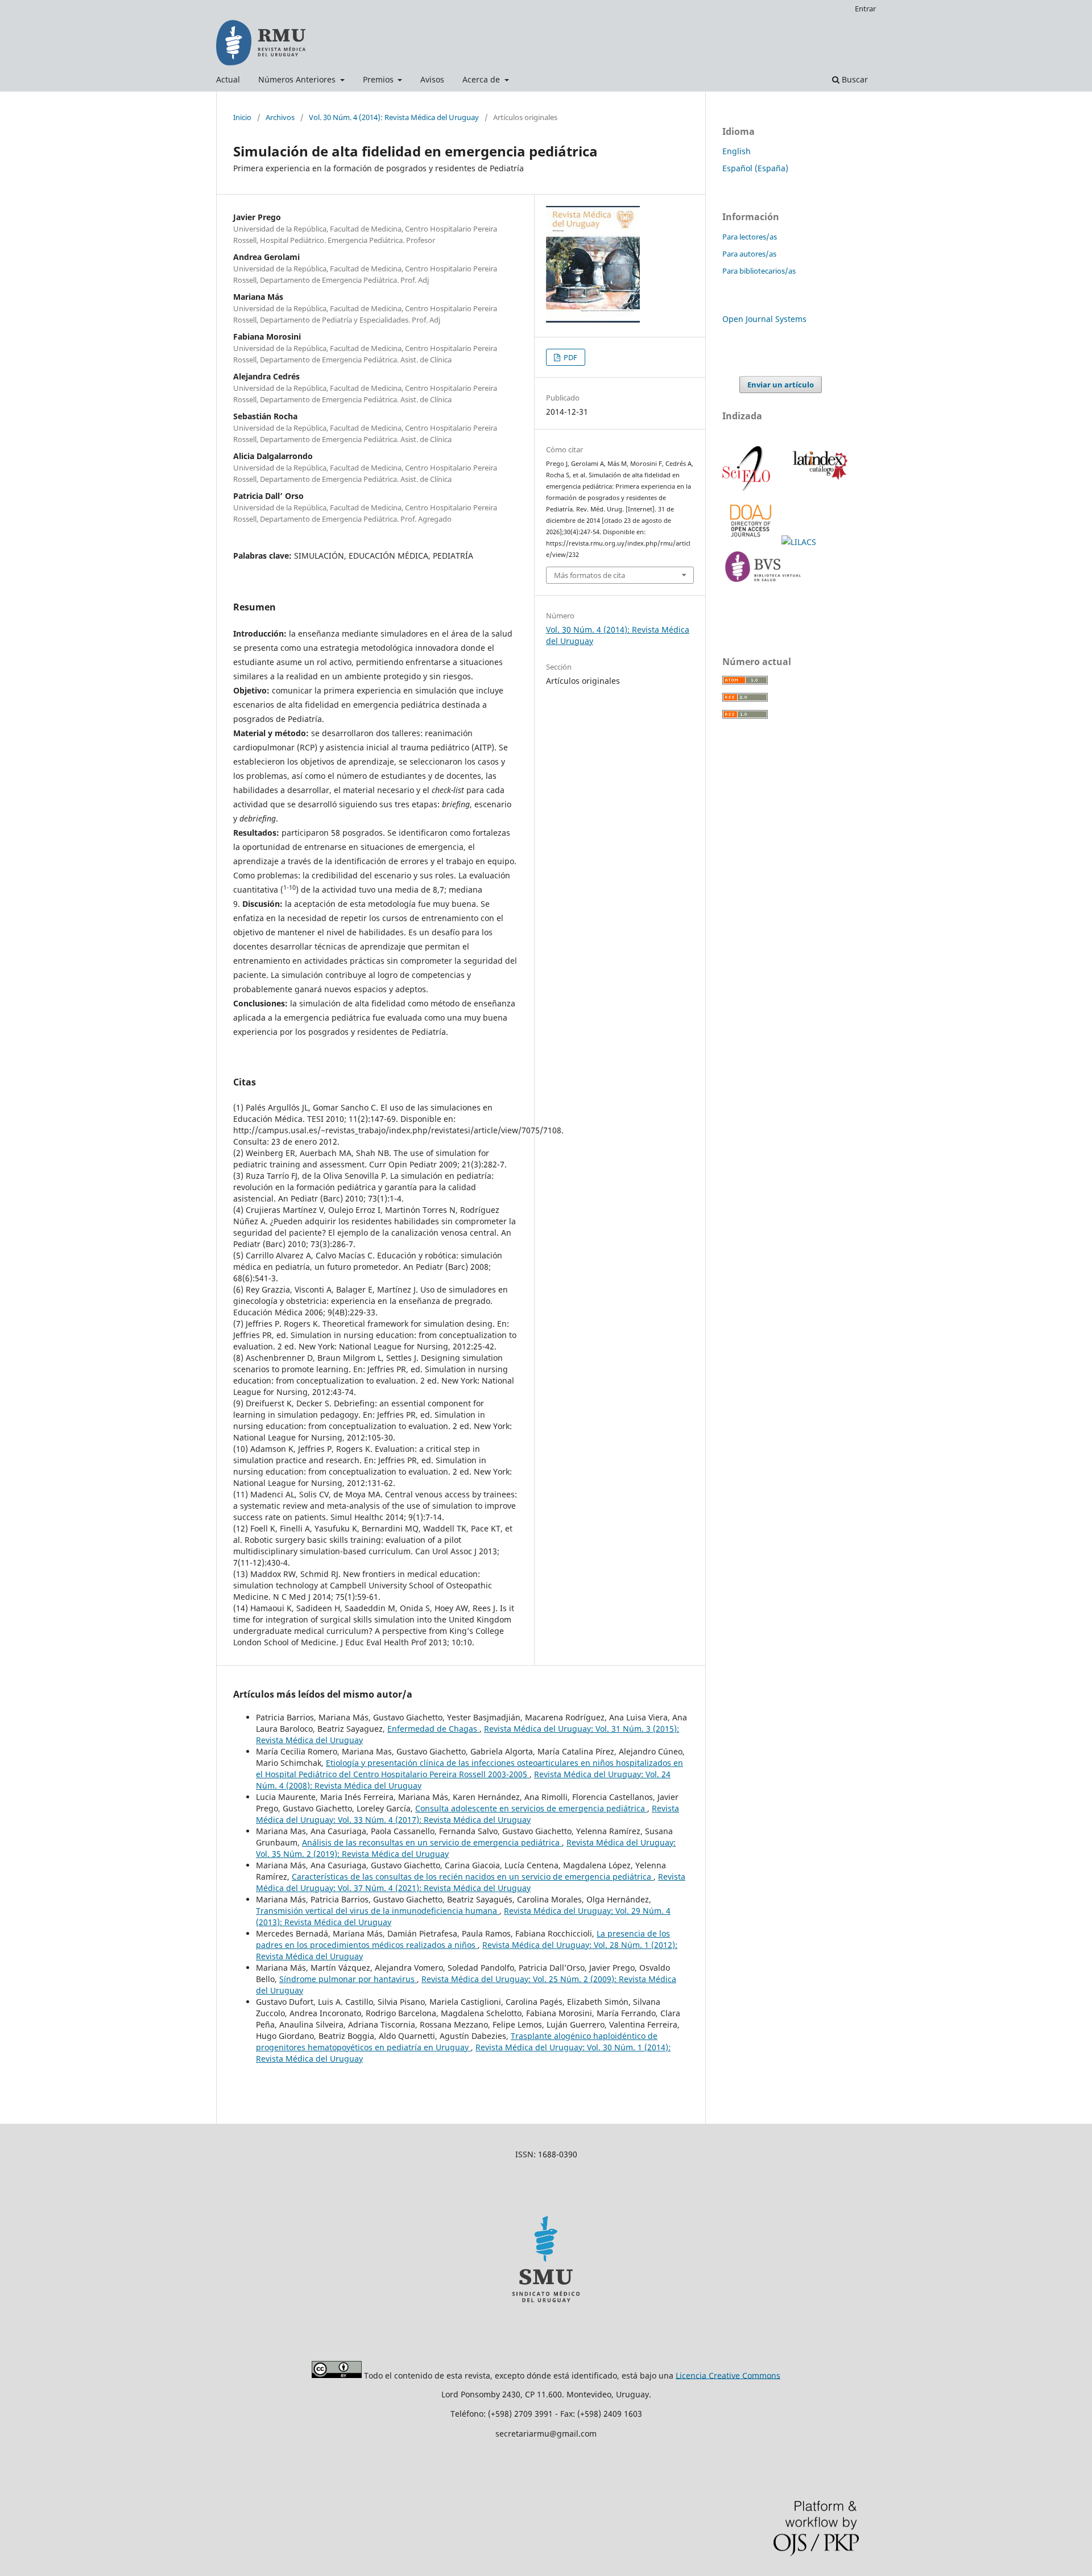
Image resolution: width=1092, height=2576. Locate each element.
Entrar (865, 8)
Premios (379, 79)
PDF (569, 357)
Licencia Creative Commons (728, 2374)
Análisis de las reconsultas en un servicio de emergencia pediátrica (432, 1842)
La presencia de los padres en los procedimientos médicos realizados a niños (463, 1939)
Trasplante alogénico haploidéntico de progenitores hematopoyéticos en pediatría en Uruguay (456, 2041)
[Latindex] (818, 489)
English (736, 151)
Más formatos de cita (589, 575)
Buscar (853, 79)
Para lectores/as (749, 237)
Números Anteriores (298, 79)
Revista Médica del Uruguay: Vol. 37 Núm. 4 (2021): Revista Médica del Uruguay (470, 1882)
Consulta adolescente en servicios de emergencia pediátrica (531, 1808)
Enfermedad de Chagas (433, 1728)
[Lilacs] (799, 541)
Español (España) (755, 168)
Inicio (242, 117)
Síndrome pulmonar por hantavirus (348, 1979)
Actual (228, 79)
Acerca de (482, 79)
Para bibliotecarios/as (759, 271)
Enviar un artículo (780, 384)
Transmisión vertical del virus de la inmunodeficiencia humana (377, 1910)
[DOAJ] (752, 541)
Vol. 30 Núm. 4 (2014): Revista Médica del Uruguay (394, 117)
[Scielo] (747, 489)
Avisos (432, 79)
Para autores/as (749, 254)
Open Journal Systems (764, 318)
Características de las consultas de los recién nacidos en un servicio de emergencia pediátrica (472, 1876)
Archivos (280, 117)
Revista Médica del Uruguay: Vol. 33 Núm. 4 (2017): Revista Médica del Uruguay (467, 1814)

> [Exercise prompt] Everything in the entries must be written out exactly; the pictures stay out.

> [Exercise output]
Image resolution: width=1092, height=2576. Locate each element.
Entrar (865, 8)
Premios (379, 79)
PDF (569, 357)
Licencia Creative Commons (728, 2374)
Análisis de las reconsultas en un servicio de emergencia pediátrica (432, 1842)
La presencia de los padres en los procedimientos médicos realizados a niños (463, 1939)
Trasplante alogénico haploidéntico de progenitores hematopoyéticos en pediatría en Uruguay (456, 2041)
[Latindex] (818, 489)
English (736, 151)
Más formatos de cita (589, 575)
Buscar (853, 79)
Para lectores/as (749, 237)
Números Anteriores (298, 79)
Revista Médica del Uruguay: Vol. 37 Núm. 4 (2021): Revista Médica del Uruguay (470, 1882)
Consulta adolescente en servicios de emergencia pediátrica (531, 1808)
Enfermedad de Chagas (433, 1728)
[Lilacs] (799, 541)
Español (España) (755, 168)
Inicio (242, 117)
Síndrome pulmonar por hantavirus (348, 1979)
Actual (228, 79)
Acerca de (482, 79)
Para bibliotecarios/as (759, 271)
Enviar un artículo (780, 384)
Transmisión vertical del virus de la inmunodeficiencia humana (377, 1910)
[DOAJ] (752, 541)
Vol. 30 Núm. 4 (2014): Revista Médica del Uruguay (394, 117)
[Scielo] (747, 489)
Avisos (432, 79)
Para autores/as (749, 254)
Open Journal Systems (764, 318)
Características de las consultas de los recién nacidos en un servicio de emergencia pediátrica (472, 1876)
Archivos (280, 117)
Revista Médica del Uruguay: Vol. 33 Núm. 4 (2017): Revista Médica del Uruguay (467, 1814)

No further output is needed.